O que se pede ::
1. Responda a estas perguntas sobre o texto acerca da reforma do sistema político:
(a) Em que página é proposta uma Câmara Alta no Parlamento?
(b) Quem bloqueia as mudanças que os partidos no poder querem?
(c) Que página é citada para a afirmação de que se legisla contra a maioria da opinião pública?
2. Indique se cada afirmação concorda com o texto acerca da reforma do sistema político e cite as palavras que o decidem:
(a) Os diagnósticos dos problemas ainda estão por fazer.
(b) A revisão da lei dos partidos inclui mudar os mecanismos de financiamento.
(c) Os sinais de que o Estado seja capaz de se reformar a si mesmo são bons.
3. Prossiga o texto acerca da reforma do sistema político a partir da última frase apresentada.

Segmento do documento ::

-----

Também a lei dos partidos deve ser revista para "os obrigar a um maior funcionamento interno democrático, a uma maior abertura à sociedade e aos cidadãos, e com incentivos à progressão na carreira parlamentar" (págs. 54-55), mudando também os mecanismos de financiamento. É proposta ainda uma Câmara Alta no Parlamento (pág. 69), como existiu sempre no nosso país, dando também mais autonomia aos deputados face aos partidos. Finalmente sugere-se um ajustamento dos poderes relativos do governo e do Presidente da República (págs. 87-89).
Os problemas estão estudados, os diagnósticos feitos, as soluções estabelecidas. Só falta vontade para as aplicar. Como falhou tantas vezes na condução da sociedade, será o Estado capaz de se reformar a si mesmo? Os sinais não são bons. Todos os partidos no poder querem mudanças, mas são bloqueados pela oposição, que tentará fazer o mesmo quando chegar ao poder.
"Ainda estamos a tempo de reformar, evitando a deterioração do sistema político que nos pode aproximar de indesejáveis rupturas constitucionais, que alguns pedem já abertamente" (pág. 91). Além do terrível sofrimento e destruição que essa ruptura geraria, seria uma pena levar a um fim inglório este único sucesso democrático da nossa história.
Pior, "O Estado anda a fazer menos bem em Portugal o que deve, porque anda demasiado ocupado a fazer o que porventura não deve" (pág. 88). A doença é mesmo grave: além da inflação legislativa, que se pode dizer atingiu o paroxismo, "legisla-se contra a maioria da opinião pública, com a clara intenção de se inovar nos comportamentos sociais pela acção legislativa, encarando a legislação como moldadora de atitudes e comportamentos" (pág. 68). Chega a espantar a arrogância daqueles que dizem servir o povo, mas se consideram seus mestres e donos.

-----

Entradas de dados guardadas

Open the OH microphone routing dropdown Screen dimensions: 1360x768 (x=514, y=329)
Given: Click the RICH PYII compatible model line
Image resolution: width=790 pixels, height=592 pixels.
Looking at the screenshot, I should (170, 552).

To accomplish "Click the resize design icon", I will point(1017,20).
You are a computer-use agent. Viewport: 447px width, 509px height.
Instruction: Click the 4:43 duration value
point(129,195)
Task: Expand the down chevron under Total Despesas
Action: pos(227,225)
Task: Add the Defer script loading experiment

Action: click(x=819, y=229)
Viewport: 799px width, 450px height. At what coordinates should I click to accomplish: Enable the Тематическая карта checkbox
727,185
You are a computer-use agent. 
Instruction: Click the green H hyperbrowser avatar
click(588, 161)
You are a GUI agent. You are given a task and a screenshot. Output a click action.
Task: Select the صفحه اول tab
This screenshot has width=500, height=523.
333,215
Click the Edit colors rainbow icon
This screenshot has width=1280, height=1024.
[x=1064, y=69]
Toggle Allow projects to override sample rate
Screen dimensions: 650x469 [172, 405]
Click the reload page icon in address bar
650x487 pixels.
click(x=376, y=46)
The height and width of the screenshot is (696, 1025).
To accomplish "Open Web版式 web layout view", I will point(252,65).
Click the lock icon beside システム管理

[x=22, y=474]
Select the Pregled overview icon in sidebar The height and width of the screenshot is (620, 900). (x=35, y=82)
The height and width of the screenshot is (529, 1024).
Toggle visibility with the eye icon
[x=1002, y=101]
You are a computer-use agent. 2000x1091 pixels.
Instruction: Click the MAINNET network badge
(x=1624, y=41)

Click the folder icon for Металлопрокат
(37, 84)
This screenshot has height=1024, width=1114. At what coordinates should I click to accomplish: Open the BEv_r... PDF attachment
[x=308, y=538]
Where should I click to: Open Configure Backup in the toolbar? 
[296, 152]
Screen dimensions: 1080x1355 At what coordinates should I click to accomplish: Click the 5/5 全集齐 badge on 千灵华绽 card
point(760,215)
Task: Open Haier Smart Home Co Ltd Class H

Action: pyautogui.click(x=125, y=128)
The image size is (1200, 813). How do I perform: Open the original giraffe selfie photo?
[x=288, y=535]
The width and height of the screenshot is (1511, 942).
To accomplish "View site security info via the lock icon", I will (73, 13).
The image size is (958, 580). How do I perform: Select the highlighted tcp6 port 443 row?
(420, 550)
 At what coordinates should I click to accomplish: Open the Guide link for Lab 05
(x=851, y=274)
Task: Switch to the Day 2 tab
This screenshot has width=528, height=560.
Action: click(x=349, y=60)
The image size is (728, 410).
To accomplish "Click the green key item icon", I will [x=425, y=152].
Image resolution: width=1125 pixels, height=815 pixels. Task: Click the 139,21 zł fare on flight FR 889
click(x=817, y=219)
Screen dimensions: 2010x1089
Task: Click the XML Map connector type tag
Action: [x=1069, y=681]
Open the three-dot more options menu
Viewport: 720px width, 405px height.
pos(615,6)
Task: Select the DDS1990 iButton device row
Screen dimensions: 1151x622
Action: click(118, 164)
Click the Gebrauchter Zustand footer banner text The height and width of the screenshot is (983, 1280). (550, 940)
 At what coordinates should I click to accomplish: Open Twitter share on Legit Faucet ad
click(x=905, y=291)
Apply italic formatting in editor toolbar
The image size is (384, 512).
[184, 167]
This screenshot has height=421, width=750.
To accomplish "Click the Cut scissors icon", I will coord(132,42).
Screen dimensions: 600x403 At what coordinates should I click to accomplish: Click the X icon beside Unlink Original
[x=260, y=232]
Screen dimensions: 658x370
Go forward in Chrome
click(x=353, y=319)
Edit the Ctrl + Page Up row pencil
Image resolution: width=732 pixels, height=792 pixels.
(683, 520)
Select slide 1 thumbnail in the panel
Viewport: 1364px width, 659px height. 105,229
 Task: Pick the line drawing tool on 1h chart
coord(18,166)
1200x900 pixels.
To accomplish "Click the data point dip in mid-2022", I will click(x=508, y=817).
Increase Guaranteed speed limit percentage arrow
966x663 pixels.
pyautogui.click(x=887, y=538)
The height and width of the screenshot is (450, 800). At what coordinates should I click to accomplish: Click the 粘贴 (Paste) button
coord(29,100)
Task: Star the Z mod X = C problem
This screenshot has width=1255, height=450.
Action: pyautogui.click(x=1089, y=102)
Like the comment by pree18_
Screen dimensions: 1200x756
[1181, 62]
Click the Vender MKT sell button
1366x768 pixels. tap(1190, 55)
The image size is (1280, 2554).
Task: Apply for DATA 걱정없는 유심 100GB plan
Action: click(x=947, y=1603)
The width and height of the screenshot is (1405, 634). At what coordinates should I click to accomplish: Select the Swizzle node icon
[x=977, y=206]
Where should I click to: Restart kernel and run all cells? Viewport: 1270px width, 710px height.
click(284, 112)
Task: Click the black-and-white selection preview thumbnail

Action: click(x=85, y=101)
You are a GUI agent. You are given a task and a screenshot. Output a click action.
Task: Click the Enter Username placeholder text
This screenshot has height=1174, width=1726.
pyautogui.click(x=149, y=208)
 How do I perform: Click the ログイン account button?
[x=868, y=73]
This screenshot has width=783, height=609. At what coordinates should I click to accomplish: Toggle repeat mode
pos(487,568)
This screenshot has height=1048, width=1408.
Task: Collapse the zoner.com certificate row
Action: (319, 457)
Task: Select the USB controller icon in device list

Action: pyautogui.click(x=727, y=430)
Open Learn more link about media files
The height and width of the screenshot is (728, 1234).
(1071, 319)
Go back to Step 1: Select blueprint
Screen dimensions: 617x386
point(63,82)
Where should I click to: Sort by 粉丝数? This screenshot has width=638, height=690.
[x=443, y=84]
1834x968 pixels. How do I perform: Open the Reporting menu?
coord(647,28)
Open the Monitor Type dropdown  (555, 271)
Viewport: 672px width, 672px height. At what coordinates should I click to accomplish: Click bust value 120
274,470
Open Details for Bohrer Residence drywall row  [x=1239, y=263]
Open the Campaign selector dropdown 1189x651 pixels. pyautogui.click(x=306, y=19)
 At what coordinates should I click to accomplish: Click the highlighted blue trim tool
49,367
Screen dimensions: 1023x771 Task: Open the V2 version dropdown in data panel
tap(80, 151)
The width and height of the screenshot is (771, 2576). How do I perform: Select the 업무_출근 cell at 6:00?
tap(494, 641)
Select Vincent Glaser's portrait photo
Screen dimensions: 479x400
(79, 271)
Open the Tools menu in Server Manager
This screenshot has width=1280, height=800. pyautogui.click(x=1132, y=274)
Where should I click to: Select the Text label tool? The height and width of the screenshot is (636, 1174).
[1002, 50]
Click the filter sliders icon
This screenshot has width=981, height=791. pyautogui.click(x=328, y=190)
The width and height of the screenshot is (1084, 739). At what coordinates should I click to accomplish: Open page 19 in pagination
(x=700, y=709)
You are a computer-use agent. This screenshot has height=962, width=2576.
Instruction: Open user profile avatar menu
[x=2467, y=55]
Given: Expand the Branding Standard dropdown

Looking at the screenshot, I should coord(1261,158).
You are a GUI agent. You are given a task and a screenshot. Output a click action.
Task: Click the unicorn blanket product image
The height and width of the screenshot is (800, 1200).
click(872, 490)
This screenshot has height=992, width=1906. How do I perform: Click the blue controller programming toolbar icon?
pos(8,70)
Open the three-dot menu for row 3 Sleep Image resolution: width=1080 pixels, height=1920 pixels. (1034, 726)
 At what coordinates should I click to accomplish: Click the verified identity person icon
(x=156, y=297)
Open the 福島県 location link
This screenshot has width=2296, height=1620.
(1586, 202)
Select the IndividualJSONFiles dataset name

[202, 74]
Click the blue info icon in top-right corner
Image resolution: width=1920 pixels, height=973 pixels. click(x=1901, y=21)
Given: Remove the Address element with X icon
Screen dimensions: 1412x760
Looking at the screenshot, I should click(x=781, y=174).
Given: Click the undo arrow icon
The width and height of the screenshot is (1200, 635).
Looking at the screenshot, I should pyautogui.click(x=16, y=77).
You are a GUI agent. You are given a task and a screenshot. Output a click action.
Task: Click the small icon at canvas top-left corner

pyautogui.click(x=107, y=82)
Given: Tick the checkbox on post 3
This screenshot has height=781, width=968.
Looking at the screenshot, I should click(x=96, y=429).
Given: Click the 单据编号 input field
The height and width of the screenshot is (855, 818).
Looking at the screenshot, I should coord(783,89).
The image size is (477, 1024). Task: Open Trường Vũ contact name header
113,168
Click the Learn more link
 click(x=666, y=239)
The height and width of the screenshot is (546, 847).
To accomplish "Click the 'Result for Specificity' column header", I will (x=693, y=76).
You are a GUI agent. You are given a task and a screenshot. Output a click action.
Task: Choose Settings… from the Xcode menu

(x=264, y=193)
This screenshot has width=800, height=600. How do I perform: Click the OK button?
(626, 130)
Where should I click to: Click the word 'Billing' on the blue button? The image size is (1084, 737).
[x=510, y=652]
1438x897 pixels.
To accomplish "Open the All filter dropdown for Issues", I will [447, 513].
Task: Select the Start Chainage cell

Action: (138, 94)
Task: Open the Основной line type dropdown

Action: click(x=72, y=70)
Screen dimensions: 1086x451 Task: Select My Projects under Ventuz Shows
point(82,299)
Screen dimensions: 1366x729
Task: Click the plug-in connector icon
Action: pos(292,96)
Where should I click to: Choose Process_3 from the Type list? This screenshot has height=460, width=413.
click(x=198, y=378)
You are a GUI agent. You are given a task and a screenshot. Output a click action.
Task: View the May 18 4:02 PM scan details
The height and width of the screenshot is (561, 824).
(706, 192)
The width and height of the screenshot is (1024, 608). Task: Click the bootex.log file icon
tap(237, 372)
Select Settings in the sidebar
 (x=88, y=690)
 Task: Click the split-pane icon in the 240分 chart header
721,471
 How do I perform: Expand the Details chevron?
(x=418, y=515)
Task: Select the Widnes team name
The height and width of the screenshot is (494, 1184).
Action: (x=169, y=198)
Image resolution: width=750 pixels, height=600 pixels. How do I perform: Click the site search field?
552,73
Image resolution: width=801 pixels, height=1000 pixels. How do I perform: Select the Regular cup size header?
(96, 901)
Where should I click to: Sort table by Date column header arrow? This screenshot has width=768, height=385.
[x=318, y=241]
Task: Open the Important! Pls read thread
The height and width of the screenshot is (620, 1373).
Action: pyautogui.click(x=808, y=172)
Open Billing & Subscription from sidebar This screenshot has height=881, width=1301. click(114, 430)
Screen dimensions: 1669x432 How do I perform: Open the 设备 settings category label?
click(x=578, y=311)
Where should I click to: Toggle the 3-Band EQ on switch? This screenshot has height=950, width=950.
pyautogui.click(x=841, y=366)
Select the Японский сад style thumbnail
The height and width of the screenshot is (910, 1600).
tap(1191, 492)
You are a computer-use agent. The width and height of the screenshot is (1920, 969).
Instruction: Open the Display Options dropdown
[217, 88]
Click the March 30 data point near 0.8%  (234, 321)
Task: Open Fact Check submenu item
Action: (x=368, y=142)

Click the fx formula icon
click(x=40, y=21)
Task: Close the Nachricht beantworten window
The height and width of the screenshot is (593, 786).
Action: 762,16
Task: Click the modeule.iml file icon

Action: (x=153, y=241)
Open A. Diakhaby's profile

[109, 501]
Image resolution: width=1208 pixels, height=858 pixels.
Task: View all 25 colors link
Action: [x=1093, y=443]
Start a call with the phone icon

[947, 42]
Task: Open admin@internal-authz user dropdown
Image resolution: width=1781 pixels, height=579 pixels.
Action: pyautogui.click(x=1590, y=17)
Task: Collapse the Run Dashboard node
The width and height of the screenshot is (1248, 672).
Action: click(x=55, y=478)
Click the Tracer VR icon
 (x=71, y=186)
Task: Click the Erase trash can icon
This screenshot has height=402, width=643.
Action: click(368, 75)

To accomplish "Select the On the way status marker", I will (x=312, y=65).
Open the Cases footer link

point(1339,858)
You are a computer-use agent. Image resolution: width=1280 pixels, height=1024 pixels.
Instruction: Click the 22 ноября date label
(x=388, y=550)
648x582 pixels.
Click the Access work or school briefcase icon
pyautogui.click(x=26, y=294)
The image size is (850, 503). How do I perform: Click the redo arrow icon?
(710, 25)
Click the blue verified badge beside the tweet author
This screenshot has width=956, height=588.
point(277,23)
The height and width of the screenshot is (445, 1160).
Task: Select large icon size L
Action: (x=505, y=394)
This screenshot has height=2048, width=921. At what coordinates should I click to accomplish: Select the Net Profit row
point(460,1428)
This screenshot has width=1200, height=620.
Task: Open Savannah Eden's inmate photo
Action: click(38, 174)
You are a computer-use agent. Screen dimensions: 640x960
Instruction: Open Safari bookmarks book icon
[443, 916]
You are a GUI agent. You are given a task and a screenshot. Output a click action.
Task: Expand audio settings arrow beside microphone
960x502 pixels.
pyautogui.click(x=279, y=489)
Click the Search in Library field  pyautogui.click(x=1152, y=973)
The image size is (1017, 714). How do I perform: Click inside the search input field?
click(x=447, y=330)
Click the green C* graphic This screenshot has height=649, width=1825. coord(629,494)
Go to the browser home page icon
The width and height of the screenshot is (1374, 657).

-----

Respostas por item ::
1.
(a) Na pág. 69.
(b) A oposição.
(c) A pág. 68.

2.
(a) Não: "Os problemas estão estudados, os diagnósticos feitos, as soluções estabelecidas."
(b) Sim: "mudando também os mecanismos de financiamento"
(c) Não: "Os sinais não são bons."

3.
Todos estes problemas são mais visíveis em momentos de crise, quando sobem os protestos, mas é nas épocas serenas de recuperação que têm efeitos devastadores. Quando a oligarquia dominante vive sob protectorado externo, como aconteceu no período da troika, ela é acusada pelos sofrimentos da população, mas toma decisões sensatas. A influência dos seus vícios faz-se sentir sobretudo nas alturas de alívio, porque aí, existindo alternativas e escolhas, o interesse nacional pode ser desviado a favor de certos grupos.
É bom sempre lembrar que os tais "interesses instalados" que tomam o governo como refém não são bandidos, corruptos ou maldosos. São grupos sociais honestos, razoáveis e trabalhadores, que conseguem mais influência do que merecem. Precisamente por serem honrados e decentes, não têm escrúpulos em exigir aquilo que pensam lhes ser devido, e que o país não pode pagar. Assim caímos na paralisia actual, que permanece debaixo das recentes boas notícias.
O diagnóstico é consensual, mas o livro, apesar de conciso e lacónico, avança com soluções simples e claras. "Talvez a mais necessária e urgente de todas as reformas políticas em Portugal" (pág. 36) seja a do sistema eleitoral, em que se propõe uma evolução moderada para "um sistema de duplo voto, escrutinável o primeiro, em círculos uninominais, pelo método maioritário, e o segundo, em círculo nacional, pelo método proporcional de Hondt" (idem).